Illinois brings back four starters, led by one of the best forwards in the conference, 6-foot-4 junior Dave Downey. Downey's regular contribution of 17 points and 11 rebounds will be more important than ever this year because Coach Harry Combes has no experienced help for him at the other forward. Bill Burwell, 6 feet 8, averaged 12 points a game as a sophomore center and should do better this season. Two 6-foot-2 guards, Jerry Colangelo and Bill Small, were a fairly effective backcourt scoring combination last year (13.6 and 8.5, respectively), but Combes will have to move one of them into the vacancy at forward, leaving senior Guard Doug Mills as the likely fifth starter. The Illini get very little help from their sophomores.

Indiana has lost All-America Walt Bellamy and two other starters, but the squad still has good size and speed. Coach Branch McCracken's problems are the lack of experience at center and a shallow bench. Gordon Mickey, 6 feet 7, who played last year as a substitute forward, probably will start at center, backed by two tall untested juniors, 6-foot-9 Winston Fairfield and 6-foot-7 Dave Granger. Charlie Hall, 6 feet 6, is back at forward, along with Tom Bolyard, a good (15.5) scorer and rebounder. The backcourt speed boys are Jerry Bass and Jim Rayl. Here, too, sophomores have little to offer during this season.

At MICHIGAN STATE, however, a number of promising newcomers move up, only one regular has departed and Coach Forddy Anderson may have the most improved squad in the league. Since there are only two seniors in the group, the Spartans are likely to be genuine contenders next season. As usual for most of his seven seasons at East Lansing, Anderson hurts for size. Only at center, where 6-foot-9 sophomore Fred Thomann competes with 6-foot-7 Ted Williams, is State a match for the rest of the conference. Another soph, Pete Gent, probably will start up front, opposite 16-point regular Dick Hall. The experienced backcourt men are 15-point-scorer Art Schwarm and Jack Lamers. Anderson should get close to the exceptional teamwork his perpetual-motion offensive style requires.

Wisconsin's aggressiveness began to pay dividends during last year's second semester, when Forward Ron Jackson moved up from the freshman team and Reserve Center Pat Richter recovered from football injuries. Jackson, who twice scored 26 points against Indiana, joins 13-point Forward Tom Hughbanks and Starting Center Tom Gwyn in an experienced but undersize front line. Junior Forward Ken Siebel, the first sophomore in 15 years to be chosen as the team's most valuable player, will probably shift to guard to steady several promising but inexperienced candidates.

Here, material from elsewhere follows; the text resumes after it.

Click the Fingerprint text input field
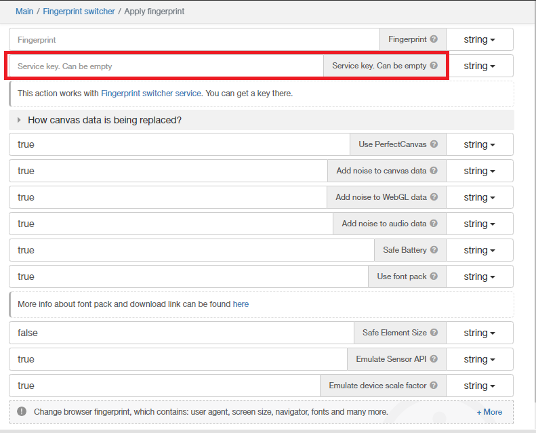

Northwestern's fast, veteran team gets badly needed rebounding strength with the return of 6-foot-7 senior Chuck Brandt, who was on probation last year. Guard Ralph Wells's shooting (14-point average) and defensive abilities make him one of the best backcourt men in the conference. He and teammate, Bill Cacciatore(12.7), get scoring help from two outstanding sophomores, Rick Lopossa and Rich Falk. Lopossa displaces starter Ken Lutgens at forward and Falk backs Cacciatore at guard. Coach Bill Rohr still needs more points from Centers Dave Bone, 6 feet 5, and Bill Woislaw, 6 feet 9, both of whom averaged less than five last season.

Michigan depends on sophomores and transfers to make up for the loss of John Tidwell, the school's alltime scoring leader. The Wolverines have one tall pivotman, 6-foot-7 Tom Cole, who contributed 12 points and nine rebounds per game as a sophomore. Scott Maentz and transfer John Oosterbaan provide speed but no height in the corners. Coach Dave Strack, urgently in need of more firepower, plans to work sophomores Bob Cantrell, Doug Herner and Hiram Jackson into the lineup with Starting Guard Jon Hall.



LIGHT-HAIRED LOOK-ALIKES who brought Iowa surprising success last season are 27-year-old Coach Sharm Scheuerman (left) and the Hawkeye center, slick and rugged Don Nelson.